Plus, mobile data is often accessed from or stored in the cloud. That complicates mobile device compliance because the organization is still liable for any data that a cloud provider delivers, manages or stores for IT.

"Cloud definitely poses a wrinkle for teams like security and legal," said Jeff Jenkins, director of cybersecurity at Travelport, an Atlanta-based travel commerce platform provider. "It's about contractual agreements. It requires you to do a lot more due diligence in negotiation when working with the cloud provider."

What makes things even trickier is the fact that national regulations such as the Health Insurance Portability and Accountability Act (HIPAA), which governs the processing of patient health information, don't offer specific language that addresses mobility and remote access. These kinds of laws were designed to be general and all-encompassing so that they're less likely to become outdated as technology advances, said Ramy Fayed, a partner and U.S. practice leader of legacy health care at global law firm Dentons.

Still, HIPAA requires that any transmission of electronic health information is protected, which would include data stored or processed from mobile devices -- and it's up to IT departments to figure out how.

"You're not going to find a magic list that the government said, ‘OK, do these ten things and you can rest at night,'" Fayed said. "If you're applying security rules to your hospital computers, [those] are going to need to be carried out with your mobile procedures… At the end of the day it's all about, how do I implement a process that best safeguards privacy, confidentiality and all the protected health information?"

HIPAA does have some hard and fast rules, such as mandated security risk assessments. But other rules are simply what are called "addressable standards," meaning they're not required by law but IT departments must assess whether they're appropriate to implement for their organization. The use of encryption is one example of the latter, Fayed said.

"Despite it being 'addressable,' it would be hard to come up with a justification as to why you didn't implement encryption," he said.

Plus, HIPAA in 2014 implemented increased fines if companies violate certain parts of its regulations.
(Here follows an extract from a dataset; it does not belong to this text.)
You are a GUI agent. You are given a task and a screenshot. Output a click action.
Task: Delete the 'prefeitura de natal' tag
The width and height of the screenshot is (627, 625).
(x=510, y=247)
That has made more healthcare organizations formalize their policies around mobile compliance, Kausik said.

What Counts as PII?

  • Name and aliases
  • Social Security, passport, driver's license and taxpayer or patient identification numbers
  • Financial account and credit card numbers
  • Street, email and IP addresses
  • Telephone numbers
  • Characteristics gleaned from photographs, X-rays, fingerprints and other biometric sources
  • Vehicle registration numbers and home title information
  • Information about date and place of birth, race, religion, weight, activities, geographical indicators, plus employment, medical, education and financial history

Source: National Institute of Standards and Technology special publication 800-122 "Guide to Protecting the Confidentiality of Personally Identifiable Information (PII)," U.S. Department of Commerce

"You can't secure what you don't acknowledge"

One of the compliance requirements most affected by mobility is the protection of personally identifiable information (PII) -- data such as an individual's name, address, Social Security and driver's license numbers and even physical characteristics -- because smartphone and tablet apps now access and process so much of this data. Any company that handles PII is mandated to follow federal and state privacy laws that serve to safeguard a person's identity.

Travelport employees handle travelers' PII, for instance, and the company must also comply with international information transfer laws and payment card industry (PCI) requirements, which compel organizations to process and store credit card information securely. Travelport offers corporate-provided mobile devices, so IT uses mobile device management (MDM) software to gather reports on user behavior and ensure that employees are properly processing sensitive customer data, Jenkins said.

"It gives us an idea of the trends and behaviors, whether someone is doing something bad on their endpoint that would create a security hole," he said. "That's huge from a compliance standpoint."

But what if an organization doesn't even know credit card information is being stored on or processed from mobile devices? That's the biggest issue when it comes to mobile compliance: Many companies are dealing with unknowns, said Kevin Beaver, an independent security consultant at Principle Logic.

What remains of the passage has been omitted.